Please use this identifier to cite or link to this item: http://localhost:8080/xmlui/handle/123456789/1695
Title: Determinants of Poor Glycaemia Control Among Type 2 Diabetic Patients Attending Outpatient Diabetic Clinic at Victoria Chitepo Provincial Hospital
Authors: Rukunda, Blessing T. A.
Keywords: Chronic condition
Covid-19
Glycosylated haemoglobin
Lockdown measures
Non-communicable diseases
Poor glycaemic control
Type 2 diabetes
Issue Date: 2022
Abstract: Diabetes is a chronic condition which is one of the leading causes of premature mortality. If uncontrolled well, diabetes often causes severe long term complications which compromise quality of life and can cause permanent disability. The incidence of diabetes and its associated complications in Mutare reported through surveillance data has been on the rise, however, since the COVID-19 pandemic there have been a decrease in patients reporting to the diabetic clinic at Victoria Chitepo Provincial Hospital. Amongst those who report for their routine check-ups, there have been an increase in the number of patients with uncontrolled sugar levels.

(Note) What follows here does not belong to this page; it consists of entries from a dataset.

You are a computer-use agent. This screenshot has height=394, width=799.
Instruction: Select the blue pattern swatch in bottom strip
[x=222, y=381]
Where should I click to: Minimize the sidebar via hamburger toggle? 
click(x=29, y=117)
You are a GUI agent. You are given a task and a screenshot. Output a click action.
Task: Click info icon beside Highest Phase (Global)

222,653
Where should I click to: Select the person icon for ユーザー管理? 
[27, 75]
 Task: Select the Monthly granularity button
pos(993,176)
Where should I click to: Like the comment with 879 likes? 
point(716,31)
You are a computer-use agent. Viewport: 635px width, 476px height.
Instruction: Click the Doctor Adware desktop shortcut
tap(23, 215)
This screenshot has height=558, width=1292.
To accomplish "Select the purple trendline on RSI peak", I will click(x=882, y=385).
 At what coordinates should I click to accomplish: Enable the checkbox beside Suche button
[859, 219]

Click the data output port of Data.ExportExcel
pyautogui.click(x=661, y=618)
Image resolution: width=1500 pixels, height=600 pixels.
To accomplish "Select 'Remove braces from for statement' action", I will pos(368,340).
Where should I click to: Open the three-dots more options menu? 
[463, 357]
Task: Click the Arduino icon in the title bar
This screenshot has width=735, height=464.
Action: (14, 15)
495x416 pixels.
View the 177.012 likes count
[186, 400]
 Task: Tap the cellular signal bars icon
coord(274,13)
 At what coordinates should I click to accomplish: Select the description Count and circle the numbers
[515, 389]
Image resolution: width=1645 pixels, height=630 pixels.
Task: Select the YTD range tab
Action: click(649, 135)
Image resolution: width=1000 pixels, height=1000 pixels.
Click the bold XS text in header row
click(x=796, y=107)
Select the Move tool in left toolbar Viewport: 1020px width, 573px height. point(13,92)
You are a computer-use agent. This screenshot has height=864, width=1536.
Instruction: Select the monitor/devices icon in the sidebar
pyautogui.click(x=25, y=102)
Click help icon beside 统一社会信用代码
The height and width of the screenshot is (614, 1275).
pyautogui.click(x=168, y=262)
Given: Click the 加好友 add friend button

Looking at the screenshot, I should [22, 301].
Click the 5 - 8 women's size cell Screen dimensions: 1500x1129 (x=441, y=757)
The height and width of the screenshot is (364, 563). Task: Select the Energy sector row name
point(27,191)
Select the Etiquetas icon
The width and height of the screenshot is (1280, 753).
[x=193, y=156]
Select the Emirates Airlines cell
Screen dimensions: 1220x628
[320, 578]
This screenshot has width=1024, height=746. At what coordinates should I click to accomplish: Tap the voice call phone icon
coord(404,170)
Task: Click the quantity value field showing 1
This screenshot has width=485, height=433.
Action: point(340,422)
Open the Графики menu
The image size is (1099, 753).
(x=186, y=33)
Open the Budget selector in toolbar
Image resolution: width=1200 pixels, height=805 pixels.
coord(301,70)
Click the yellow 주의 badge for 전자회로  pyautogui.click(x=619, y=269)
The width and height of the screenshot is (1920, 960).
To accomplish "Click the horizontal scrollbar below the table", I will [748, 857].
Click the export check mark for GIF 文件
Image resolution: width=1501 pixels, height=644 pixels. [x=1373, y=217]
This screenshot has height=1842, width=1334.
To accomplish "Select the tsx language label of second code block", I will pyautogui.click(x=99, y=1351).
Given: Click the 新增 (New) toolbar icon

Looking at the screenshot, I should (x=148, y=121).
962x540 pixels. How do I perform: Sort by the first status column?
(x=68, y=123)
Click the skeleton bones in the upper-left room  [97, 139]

A 1:1 unmatched case control study was carried out. The outcome of interest was glycaemic control. A case was an adult aged 18 years and above, who had type 2 diabetes for at least 6 months with the latest HbA1c greater than 7% attending diabetic clinic at VCPH, 2021. A control was an adult aged 18 years and above, who had type 2 diabetes for at least 6 months with the latest HbA1c less than 7% attending diabetic clinic at VCH, 2021. A total of 300 diabetic patients were enrolled in this study. Interview administered questionnaires, records review and hospital checklist were used to collect data. Epi info version 7.2. software was used to generate means, frequencies, proportions, odds ratios and their corresponding 95% confidence intervals. Stratified analysis was used to identify possible confounding or effect modification. Forward step-wise logistic regression analysis was done to determine the independent factors associated with poor glycaemic control. Multivariate analysis showed poor level of education [AOR = 3.5, 95% CI (1.2 – 3.9) p=0.010], use of out of pocket to buy medications [AOR = 3.9, 95% CI (2.0 – 12.9) p=0.041], type of treatment [AOR = 18.8, 95% CI (3.3 – 21.2) p=0.001], failure to adhere to medications [AOR = 3.2, 95% CI (1.7 –9.5) p=0.021] and failure to travel to the hospital [AOR = 16.1, 95% CI (5.7 – 22.6) p=0.013] to be statistically significant predictors of poor glycaemic control. The study recommended the need to employ the differentiated care approach in providing health care services amongst diabetic patients to meet the differing needs and address the varying barriers to effective glycaemic control, development of diabetic clinics at district levels so as to avoid transportation costs to the province.